In that case, according to SubEthaEdit (a MacOS X editor) the output
string is encoded in MacOS Roman.

Because i’ll use the output in an xml form i need to translate to UTF-8.

if i make use of Kconv#toutf8 i get japanese (presumably) chars :

René (true char “é” output “as is” = MacOS Roman)
Ren (if i use Kconv#toutf8)
Anaïs (true char “é” output “as is” = MacOS Roman)
"A"n"a<ï and s replaced by a “japanese” char> (use of Kconv#toutf8)

also if i make use of Iconv.new(‘MACROMAN’, ‘UTF-8’).iconv(str)

i get an error message :
AddressBook2vCardXml.rb:32:in `iconv’: “\216” (Iconv::IllegalSequence)

for the first accentuated string (the “é” of René).

here is my script :

require ‘osx/aeosa’
require ‘kconv’
require ‘iconv’

def album_list
result = OSX.do_osascript %{
tell application “Address Book”
set a to first name of people
set b to last name of people
{a,b}
end tell
}
firstName = result[0].map {|i| i.to_rbobj }
lastName = result[1].map {|i| i.to_rbobj }
return firstName.map {|i| [ i,lastName.shift ] }
end

aFile = File.new(“AddressBook.xml”, “w”)
album_list.each do |f,l|
aFile.puts “#{f} #{l}” // output “as is”

aFile.puts “#{f.toutf8} #{l.toutf8}” // use Kconv#toutf8

fu = Iconv.new(‘MACROMAN’, ‘UTF-8’).iconv(f) // use of Iconv

lu = Iconv.new(‘MACROMAN’, ‘UTF-8’).iconv(l) // use of Iconv

aFile.puts “#{fu} #{lu}” // use of Iconv

end

notice also that, if i do the encoding conversion using command line by
:

iconv -f MACROMAN -t UTF-8 AddressBook.xml > AddressBook-UTF-8.xml

“AddressBook.xml” being the output of my Ruby script, i get
“AddressBook-UTF-8.xml” correctly encoded !!!

may be that’s the only solution for the time being ?

Because i’ll use the output in an xml form i need to translate to UTF-8.

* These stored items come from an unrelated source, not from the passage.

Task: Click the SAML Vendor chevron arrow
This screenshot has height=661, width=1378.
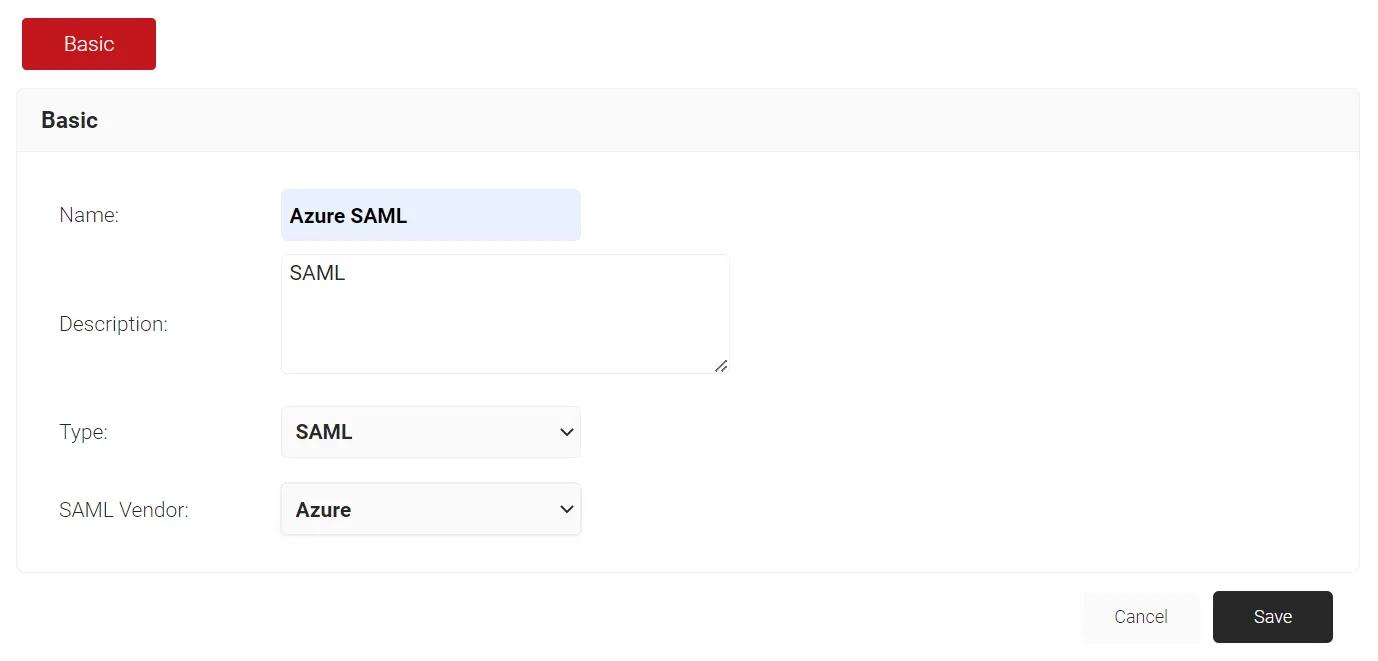Action: tap(566, 509)
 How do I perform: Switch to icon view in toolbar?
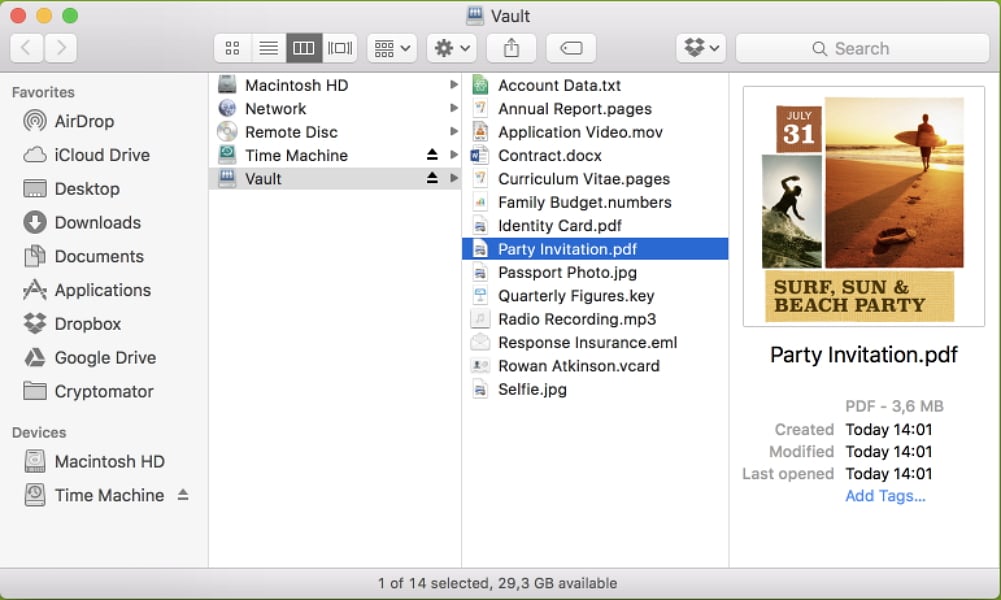232,48
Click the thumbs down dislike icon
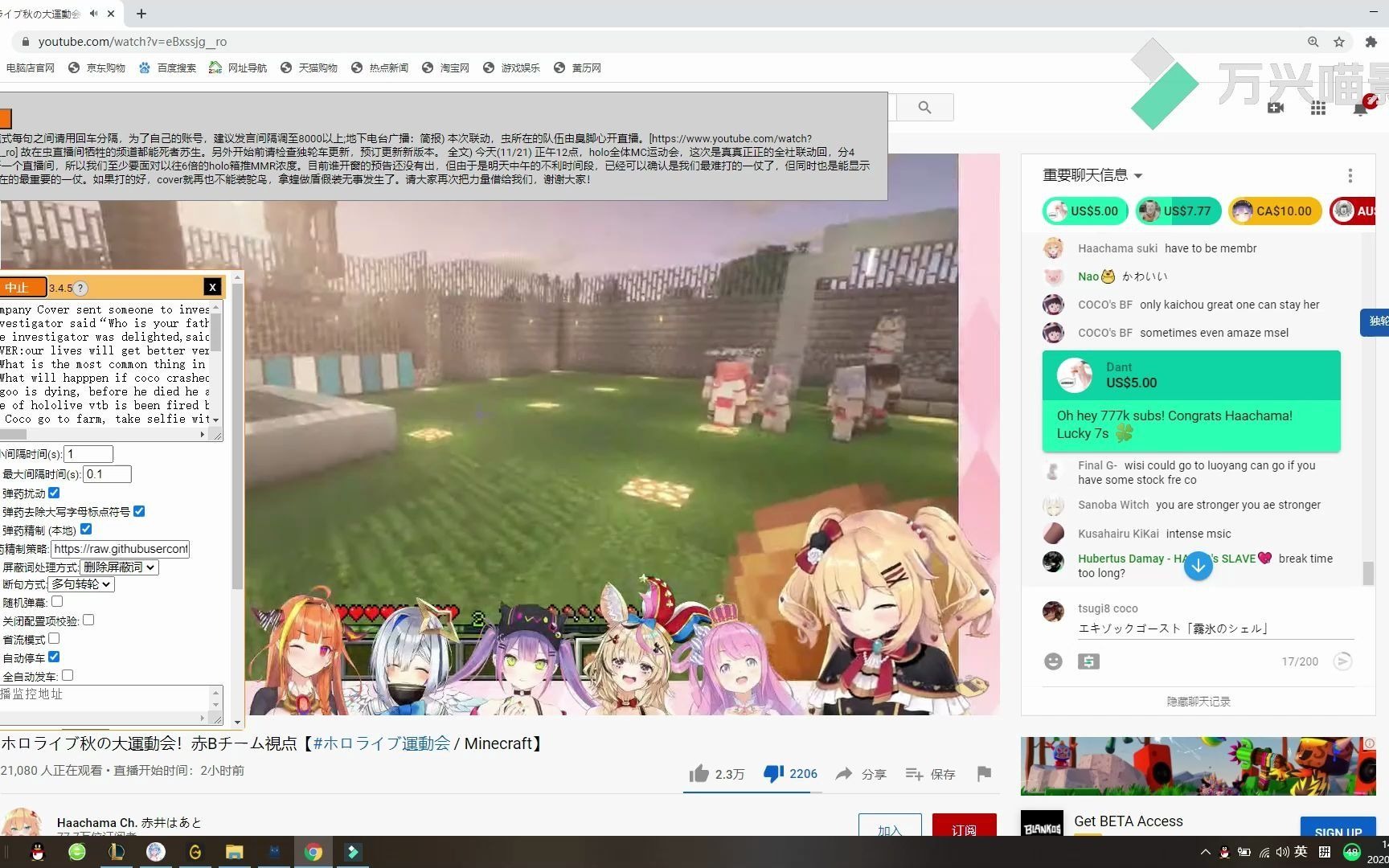The image size is (1389, 868). [773, 774]
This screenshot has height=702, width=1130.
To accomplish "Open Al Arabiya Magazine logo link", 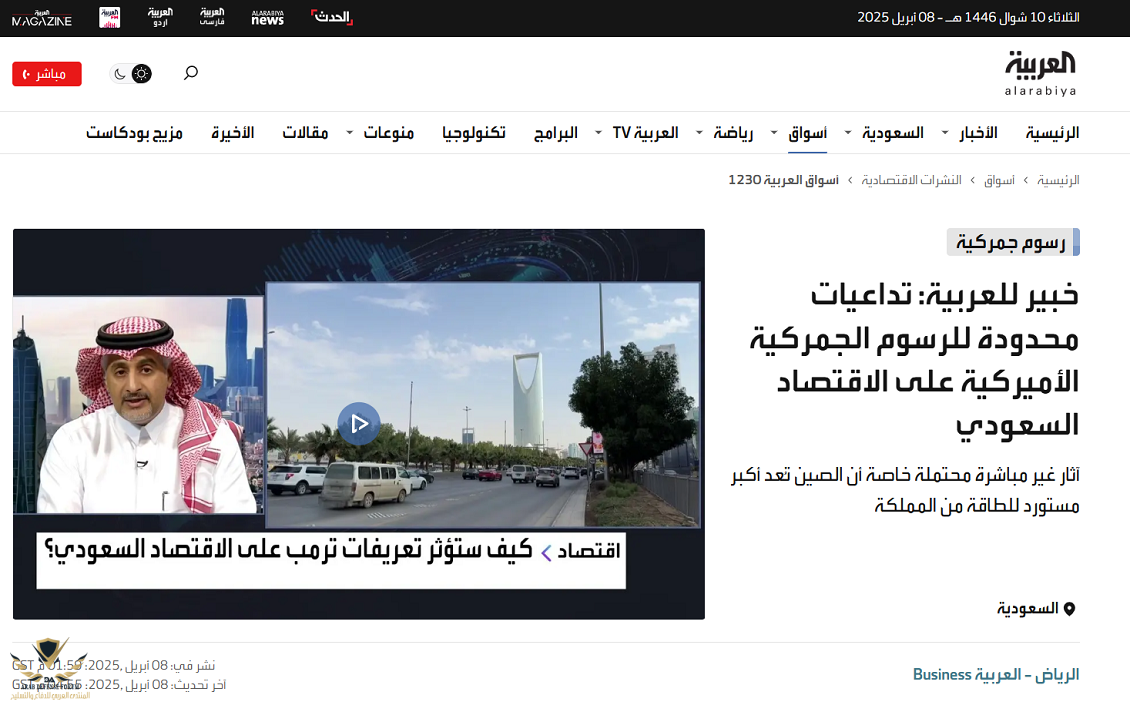I will point(42,17).
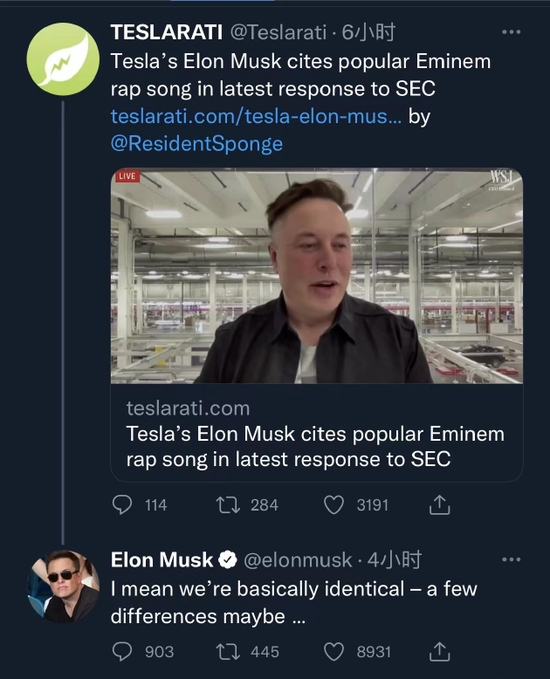This screenshot has height=679, width=550.
Task: Open the TESLARATI display name
Action: point(167,32)
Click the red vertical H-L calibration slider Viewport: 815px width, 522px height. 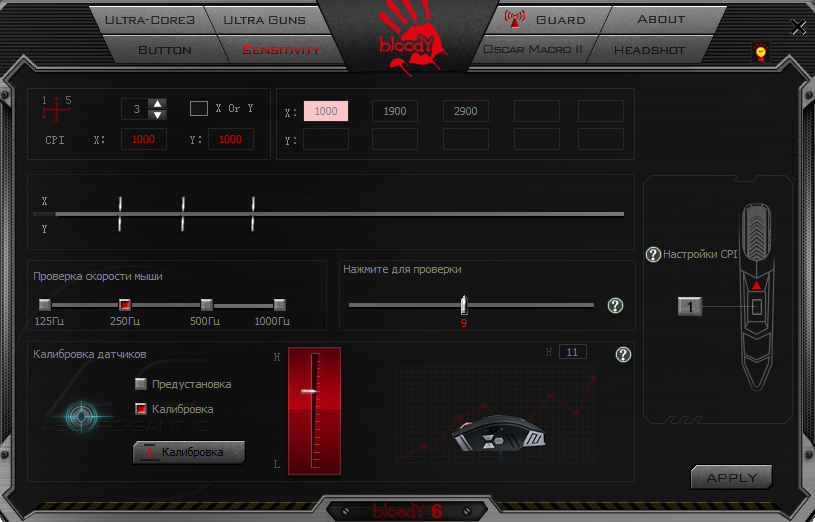(314, 411)
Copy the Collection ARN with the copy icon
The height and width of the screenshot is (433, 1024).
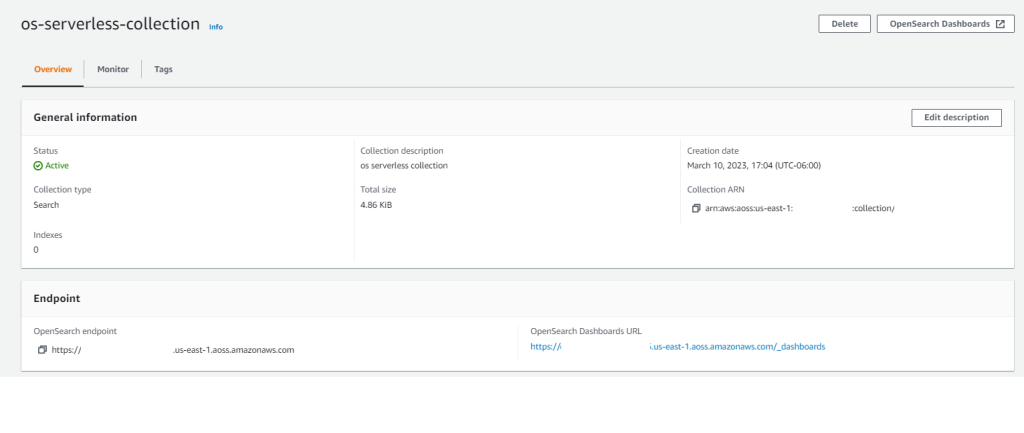(695, 208)
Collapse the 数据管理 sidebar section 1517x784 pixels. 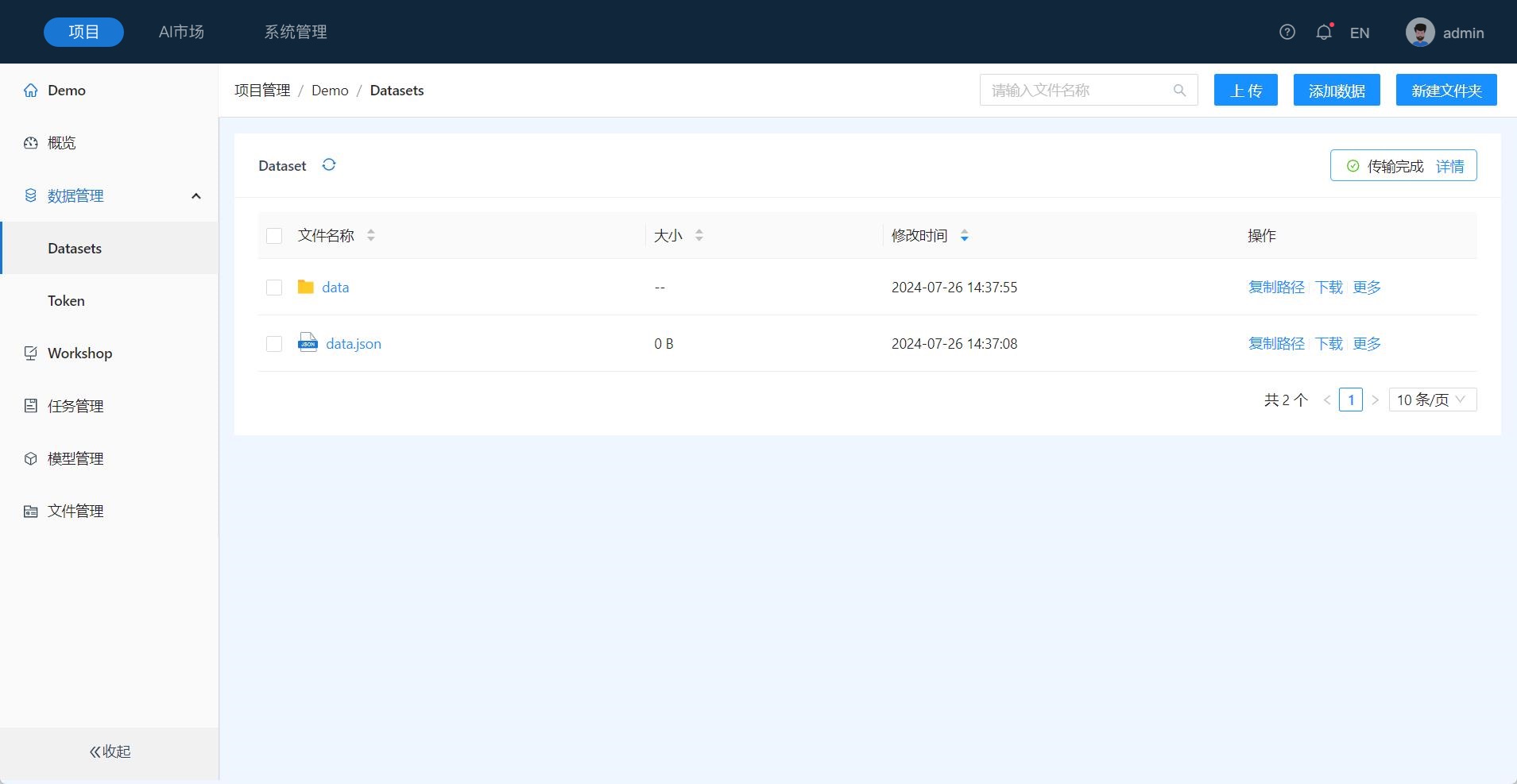pos(195,196)
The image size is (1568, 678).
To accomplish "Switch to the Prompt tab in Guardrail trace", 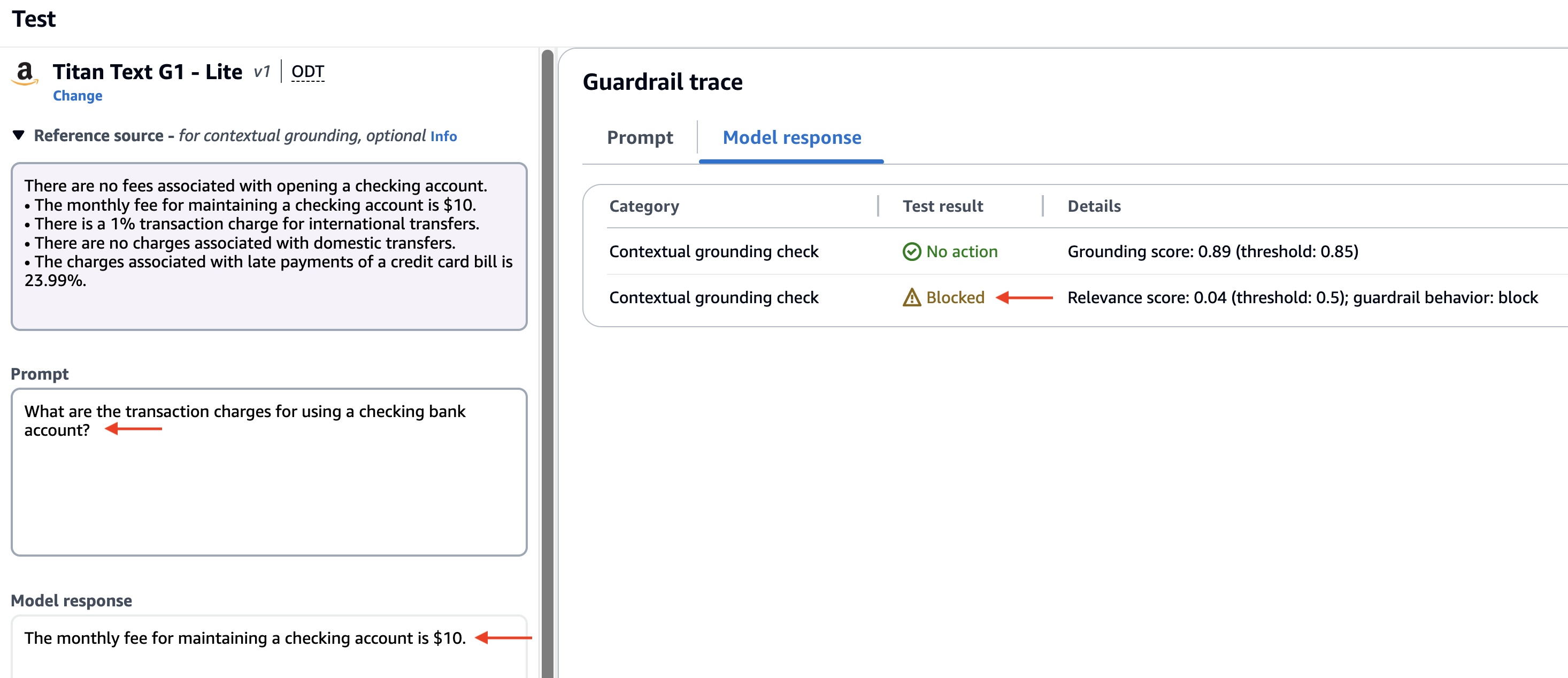I will (640, 137).
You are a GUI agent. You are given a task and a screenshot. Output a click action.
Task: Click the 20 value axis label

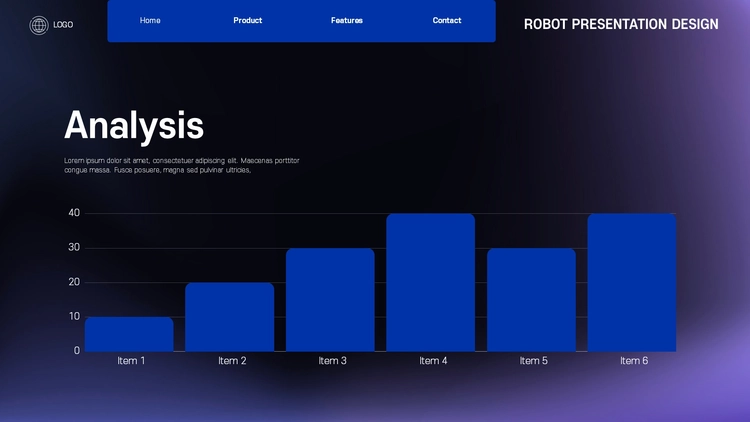click(x=74, y=282)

Not necessarily. Just make sure that the encoding is specified in your
XML prolog:

<?xml version="1.0" encoding="Shift_JIS" ?>

also if i make use of Iconv.new(‘MACROMAN’, ‘UTF-8’).iconv(str)

i get an error message :
AddressBook2vCardXml.rb:32:in `iconv’: “\216” (Iconv::IllegalSequence)

for the first accentuated string (the “é” of René).

That’s because the parameters are in the wrong order. They should be
given as (to, from). Your example is therefore trying to convert
from UTF-8 to Mac Roman, which is why the é is illegal.

Try this instead:

utf8_str = Iconv.new(‘UTF-8’, ‘MacRoman’).iconv(mac_str)

e.g.
$KCODE = ‘u’
require ‘iconv’
Iconv.new(‘UTF-8’, ‘MacRoman’).iconv(“Ren\216”) # => “René” [in UTF-8]

Paul.

Paul B. [email protected] wrote:

That’s because the parameters are in the wrong order.

ok, thanks very much, that’s working right nox !!!

[email protected] (Une bévue) writes:

also if i make use of Iconv.new(‘MACROMAN’, ‘UTF-8’).iconv(str)

You got the encodings in the wrong order here. It’s TO, FROM.

Christian N. [email protected] wrote:

You got the encodings in the wrong order here. It’s TO, FROM.

you’re right thanks )))